* [Instructions for the task]: In the article on adaptive clothing below, reproduce word for word everything from "Added traction or" down to "100% successful yet.".

Selected text Block Start

Adaptive Clothing for Children
When the holidays approach, we scour the department store to find another outfit for our daughter can wear. We prepare it days before, so there are fewer issues when wearing it. She accommodates us, but we struggle during bathroom breaks and at the end of the day. We want to give her the time to dress independently, but the outfit is too tricky for my nimble hands. If only they had clothing designed for children.
Of course, they do. It took time to think of this option. Partly due to me being honest with myself that my child requires unique clothing to help manage the symptoms of aromatic l-amino decarboxylase (AADC) deficiency. Also, when I walk into a store, I am greeted by a colorful array of cute dresses and outfits. None of which are designed for my daughter. I am sure parents of typical children sometimes question the designs of those clothing.
What is adaptive clothing?
When it dawned on me that I should explore this, it only took a few clicks on the internet to find several shops. I wasn’t sure what to search for, but my queries for “inclusive clothing” and “adaptive clothing” provided more than enough results.
The clothing was fashionable and did not present as being for disabled children. It reminded me of when my daughter was young, and we always kept her in a mesh onesie to help with her temperature instability. As she grew, we moved away from functionality and cared more about design.
A balance of design and function
Our daughter has a unique style that I want to foster. On days she doesn’t have school, I like her picking out her outfits. So we wanted to continue to select colorful designs. But we also liked how accessible clothing was easier for her and us
Getting dressed is an essential lifelong skill. If we always do it for her, we deny her the opportunity to learn and teach her helplessness. We spend money for her to attend occupational therapy (OT), which incorporates similar movements. Not taking the time to let her dress is like skipping class.
The more fashionable, the higher the price went. We were strategic in what we bought since she’s still growing. Like the standard stores, the specialty shops online also had sales and discounts. Here are the features that stood out to us.
Added traction or protection
Clothing that had added features for traction and protection were the ones we bought the most. Our daughter began to fall more as she learned to walk independently. This gave her more confidence to try new things even if she wasn’t 100% successful yet.
Socks with added grip at the bottom or pants with added protection at the knees helped us step back and allow her to take risks for progress.
Magnets and velcro
During OT class, my daughter works on developing fine motor skills by using buttons and zippers. Keeping these on her clothing seemed important because it was an opportunity to practice, but it takes more time. I want her to be independent, but if I stay fixated on her ability to use a button, she may not achieve complete independence as soon as I would like.
Clothing with concealed magnets or velcro allows her to easily open and close. From the outside, it is barely noticeable. It looks so convenient that I want a pair for myself. Testing it, we have not had any wardrobe malfunctions, but I could see a cheaply designed product accidentally causing exposure issues.
Loops and large openings
The final feature was so simple that I don’t know why clothing doesn’t come with it already. As a bonus, some socks also included loops, known as motor skill support, so our daughter could easily pull them up. Motor skill supports can be added to undergarments, pants, or shoes.

Selected text Block End
Available data Block Start

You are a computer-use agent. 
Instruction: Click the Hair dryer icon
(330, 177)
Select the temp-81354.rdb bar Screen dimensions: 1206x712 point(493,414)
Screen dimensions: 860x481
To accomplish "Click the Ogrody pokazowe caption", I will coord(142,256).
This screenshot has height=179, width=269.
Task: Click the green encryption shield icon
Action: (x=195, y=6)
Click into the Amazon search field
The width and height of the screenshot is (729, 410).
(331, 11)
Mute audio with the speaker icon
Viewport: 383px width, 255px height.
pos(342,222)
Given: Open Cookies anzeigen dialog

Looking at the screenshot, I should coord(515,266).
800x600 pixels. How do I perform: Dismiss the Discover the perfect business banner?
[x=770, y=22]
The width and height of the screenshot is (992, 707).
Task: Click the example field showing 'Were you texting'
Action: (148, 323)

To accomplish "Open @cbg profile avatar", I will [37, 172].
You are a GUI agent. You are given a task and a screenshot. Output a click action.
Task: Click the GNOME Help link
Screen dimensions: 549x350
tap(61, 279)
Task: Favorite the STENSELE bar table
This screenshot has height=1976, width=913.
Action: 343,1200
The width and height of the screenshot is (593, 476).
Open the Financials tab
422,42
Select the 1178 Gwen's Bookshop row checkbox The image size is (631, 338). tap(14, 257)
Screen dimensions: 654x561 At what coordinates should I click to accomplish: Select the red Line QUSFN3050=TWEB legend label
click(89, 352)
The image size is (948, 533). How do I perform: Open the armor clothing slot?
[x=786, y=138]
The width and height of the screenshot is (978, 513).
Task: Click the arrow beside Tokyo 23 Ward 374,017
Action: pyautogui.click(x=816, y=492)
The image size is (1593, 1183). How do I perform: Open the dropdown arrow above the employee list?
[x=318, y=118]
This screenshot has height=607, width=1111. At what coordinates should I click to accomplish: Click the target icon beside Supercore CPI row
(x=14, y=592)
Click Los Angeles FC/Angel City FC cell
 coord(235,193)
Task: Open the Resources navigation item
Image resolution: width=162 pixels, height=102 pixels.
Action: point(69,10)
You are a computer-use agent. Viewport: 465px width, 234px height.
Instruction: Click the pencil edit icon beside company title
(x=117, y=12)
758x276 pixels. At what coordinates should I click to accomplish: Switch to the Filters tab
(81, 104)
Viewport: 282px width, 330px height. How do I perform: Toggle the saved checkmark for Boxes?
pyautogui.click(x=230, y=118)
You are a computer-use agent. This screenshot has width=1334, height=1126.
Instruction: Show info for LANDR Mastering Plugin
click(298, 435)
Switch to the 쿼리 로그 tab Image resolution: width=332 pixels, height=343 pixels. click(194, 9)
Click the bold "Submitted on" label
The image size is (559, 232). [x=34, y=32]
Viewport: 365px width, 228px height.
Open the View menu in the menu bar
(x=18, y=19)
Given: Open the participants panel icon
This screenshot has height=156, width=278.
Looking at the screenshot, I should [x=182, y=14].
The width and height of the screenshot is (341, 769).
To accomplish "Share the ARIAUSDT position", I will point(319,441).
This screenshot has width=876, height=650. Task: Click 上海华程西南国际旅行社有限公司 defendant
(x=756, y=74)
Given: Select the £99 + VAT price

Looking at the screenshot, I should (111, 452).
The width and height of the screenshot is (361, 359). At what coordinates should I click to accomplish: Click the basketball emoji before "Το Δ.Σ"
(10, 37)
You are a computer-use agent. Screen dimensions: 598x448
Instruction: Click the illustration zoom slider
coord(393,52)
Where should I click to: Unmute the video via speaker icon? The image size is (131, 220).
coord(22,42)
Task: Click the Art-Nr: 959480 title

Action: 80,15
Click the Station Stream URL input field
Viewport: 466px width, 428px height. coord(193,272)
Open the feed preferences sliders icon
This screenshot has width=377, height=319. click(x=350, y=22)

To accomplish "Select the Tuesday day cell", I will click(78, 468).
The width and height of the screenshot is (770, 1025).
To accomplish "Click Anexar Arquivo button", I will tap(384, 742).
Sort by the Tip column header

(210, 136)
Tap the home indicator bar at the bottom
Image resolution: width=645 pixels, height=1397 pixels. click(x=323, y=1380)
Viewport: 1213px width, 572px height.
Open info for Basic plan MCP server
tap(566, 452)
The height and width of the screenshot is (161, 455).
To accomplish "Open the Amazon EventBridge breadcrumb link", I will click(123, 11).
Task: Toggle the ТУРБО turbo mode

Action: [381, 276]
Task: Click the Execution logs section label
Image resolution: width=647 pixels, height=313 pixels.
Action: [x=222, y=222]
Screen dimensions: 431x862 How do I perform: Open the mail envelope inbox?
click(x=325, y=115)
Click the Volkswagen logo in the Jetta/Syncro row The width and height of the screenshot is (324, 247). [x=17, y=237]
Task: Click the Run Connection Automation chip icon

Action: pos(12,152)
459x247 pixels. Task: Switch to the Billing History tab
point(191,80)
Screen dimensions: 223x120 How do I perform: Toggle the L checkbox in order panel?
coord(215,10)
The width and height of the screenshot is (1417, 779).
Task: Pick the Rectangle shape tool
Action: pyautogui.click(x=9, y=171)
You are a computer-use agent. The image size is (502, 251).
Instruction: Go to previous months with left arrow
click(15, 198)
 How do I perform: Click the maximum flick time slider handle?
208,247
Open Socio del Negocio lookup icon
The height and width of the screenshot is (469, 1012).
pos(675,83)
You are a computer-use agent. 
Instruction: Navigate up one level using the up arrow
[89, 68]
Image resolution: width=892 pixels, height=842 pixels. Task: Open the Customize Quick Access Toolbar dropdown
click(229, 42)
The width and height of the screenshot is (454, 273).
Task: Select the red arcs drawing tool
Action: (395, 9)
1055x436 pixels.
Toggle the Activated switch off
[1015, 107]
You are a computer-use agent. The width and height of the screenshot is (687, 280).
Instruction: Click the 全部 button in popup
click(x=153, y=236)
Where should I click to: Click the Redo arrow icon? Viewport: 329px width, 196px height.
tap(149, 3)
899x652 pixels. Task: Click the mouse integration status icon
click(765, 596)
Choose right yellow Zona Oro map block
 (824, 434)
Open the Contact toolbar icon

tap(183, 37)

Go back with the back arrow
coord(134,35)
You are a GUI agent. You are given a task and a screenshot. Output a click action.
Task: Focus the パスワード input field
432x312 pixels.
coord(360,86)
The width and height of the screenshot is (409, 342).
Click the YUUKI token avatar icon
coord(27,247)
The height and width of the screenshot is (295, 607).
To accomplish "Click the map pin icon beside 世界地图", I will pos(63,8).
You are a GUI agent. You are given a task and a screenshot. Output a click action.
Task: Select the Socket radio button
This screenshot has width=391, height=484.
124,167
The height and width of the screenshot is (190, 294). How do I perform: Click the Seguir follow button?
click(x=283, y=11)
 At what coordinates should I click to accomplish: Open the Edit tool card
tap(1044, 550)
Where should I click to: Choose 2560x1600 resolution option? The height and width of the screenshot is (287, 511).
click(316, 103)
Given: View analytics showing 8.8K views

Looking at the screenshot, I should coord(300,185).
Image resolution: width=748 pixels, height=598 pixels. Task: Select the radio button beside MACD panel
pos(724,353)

Available data Block End

* [Finished exercise]:
Added traction or protection
Clothing that had added features for traction and protection were the ones we bought the most. Our daughter began to fall more as she learned to walk independently. This gave her more confidence to try new things even if she wasn’t 100% successful yet.